Pixel coordinate grounding data:
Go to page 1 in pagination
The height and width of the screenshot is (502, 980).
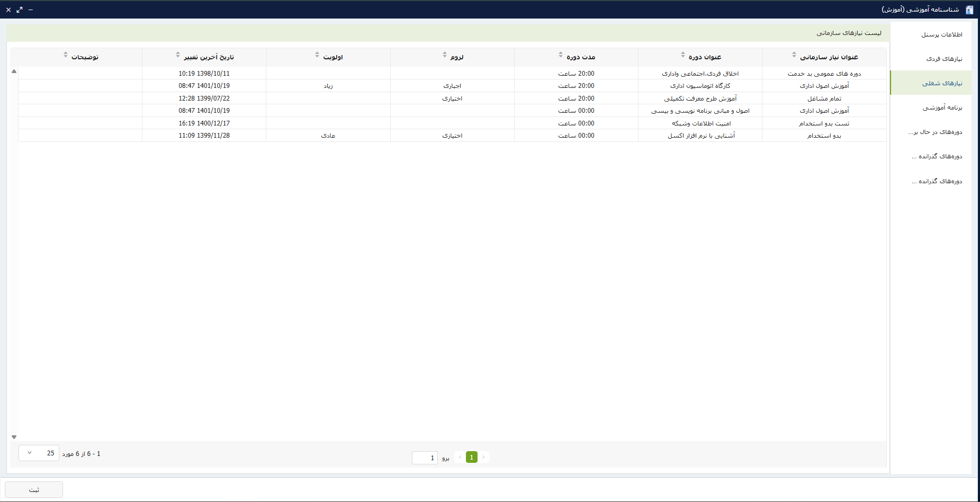(x=471, y=457)
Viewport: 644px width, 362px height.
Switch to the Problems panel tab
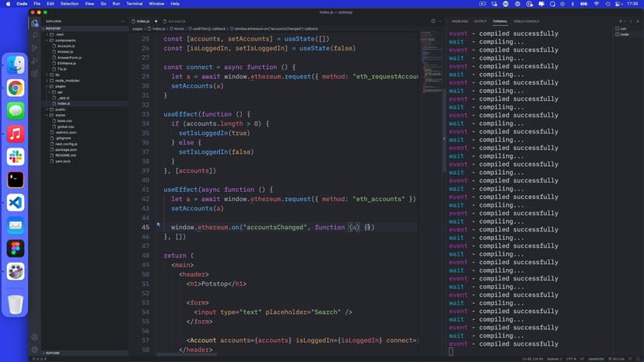(460, 21)
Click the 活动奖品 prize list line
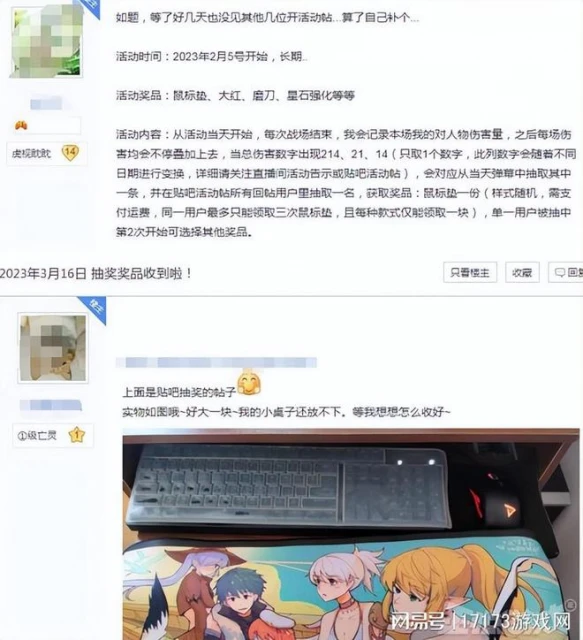583x640 pixels. click(x=235, y=96)
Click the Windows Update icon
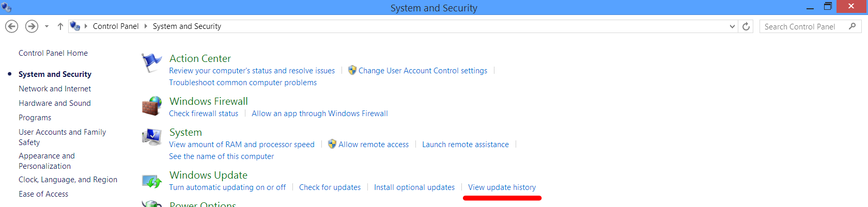This screenshot has width=868, height=207. tap(152, 181)
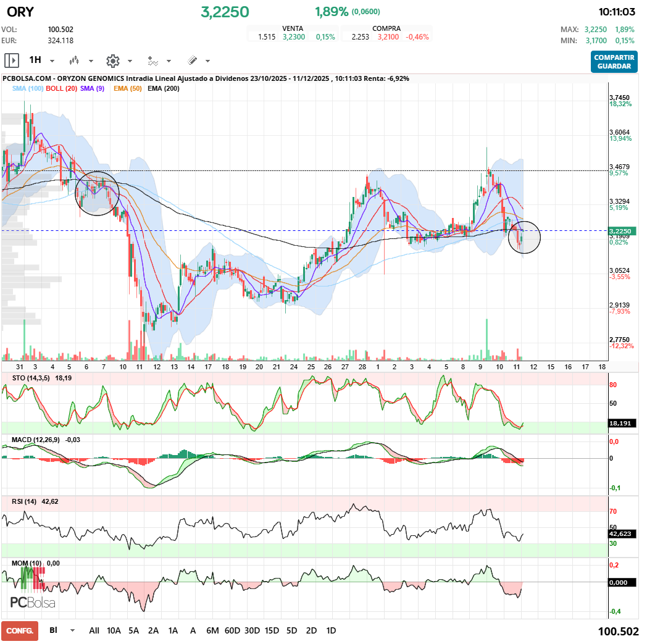Switch to the 1D time range
The height and width of the screenshot is (644, 647).
coord(331,630)
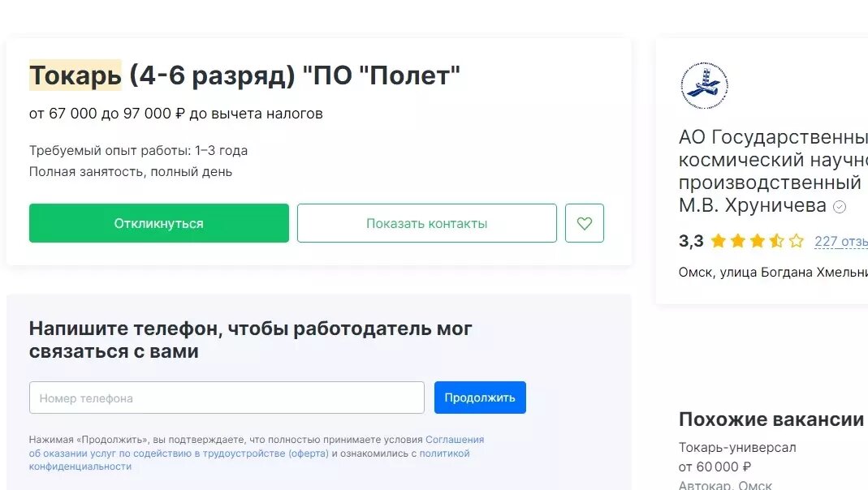Add vacancy to favorites with heart toggle
Screen dimensions: 868x490
tap(584, 222)
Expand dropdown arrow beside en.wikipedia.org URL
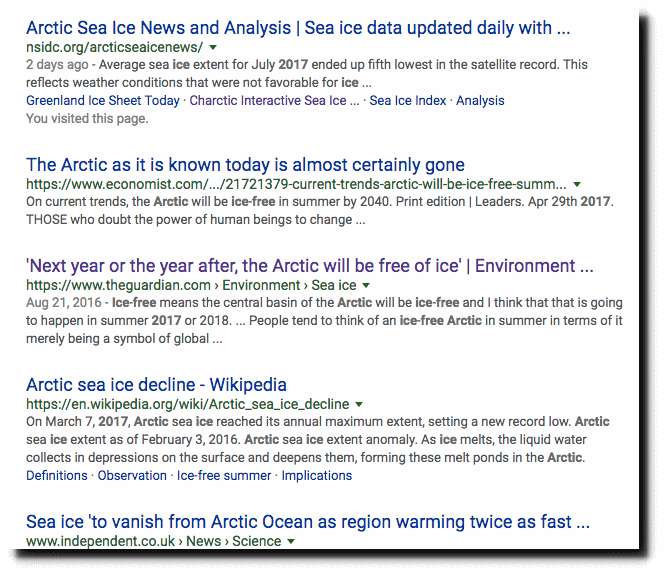Screen dimensions: 664x574 pyautogui.click(x=359, y=404)
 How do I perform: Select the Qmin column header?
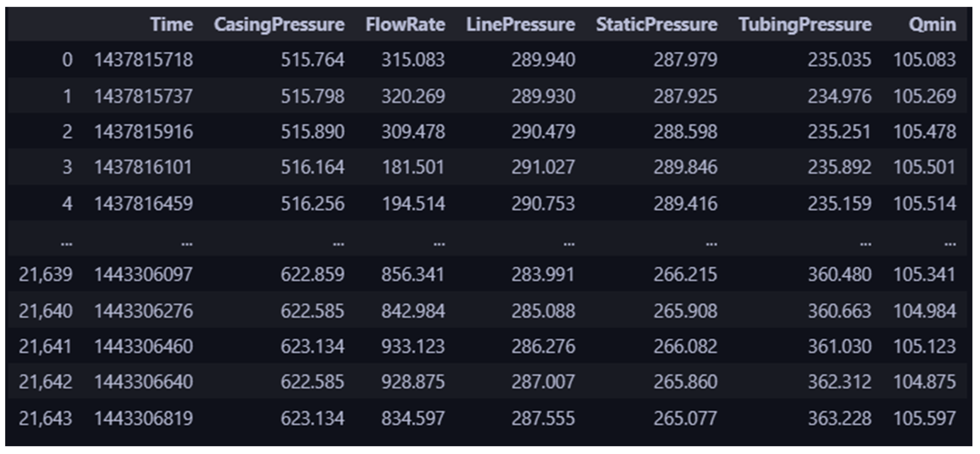932,25
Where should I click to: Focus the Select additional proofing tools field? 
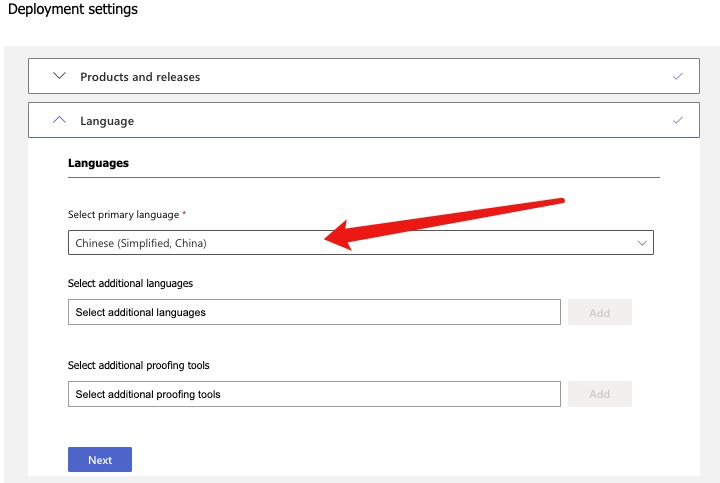[x=314, y=394]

▶ **Assigned task**
Restate each entry word for word; omit the pictures.

▶ **Task response**
Go to page 1 in pagination
The height and width of the screenshot is (502, 980).
(x=471, y=457)
Viewport: 644px width, 362px height.
Switch to the Problems panel tab
(460, 21)
Click the 活动奖品 prize list line
583x640 pixels. click(x=235, y=96)
Click the Windows Update icon
This screenshot has width=868, height=207. tap(152, 181)
Switch to the 1D time range
The height and width of the screenshot is (644, 647).
coord(331,630)
Add vacancy to favorites with heart toggle
Screen dimensions: 868x490
tap(584, 222)
Expand dropdown arrow beside en.wikipedia.org URL
Screen dimensions: 664x574 pyautogui.click(x=359, y=404)
 How do I perform: Select the Qmin column header?
932,25
Where should I click to: Focus the Select additional proofing tools field? 
[x=314, y=394]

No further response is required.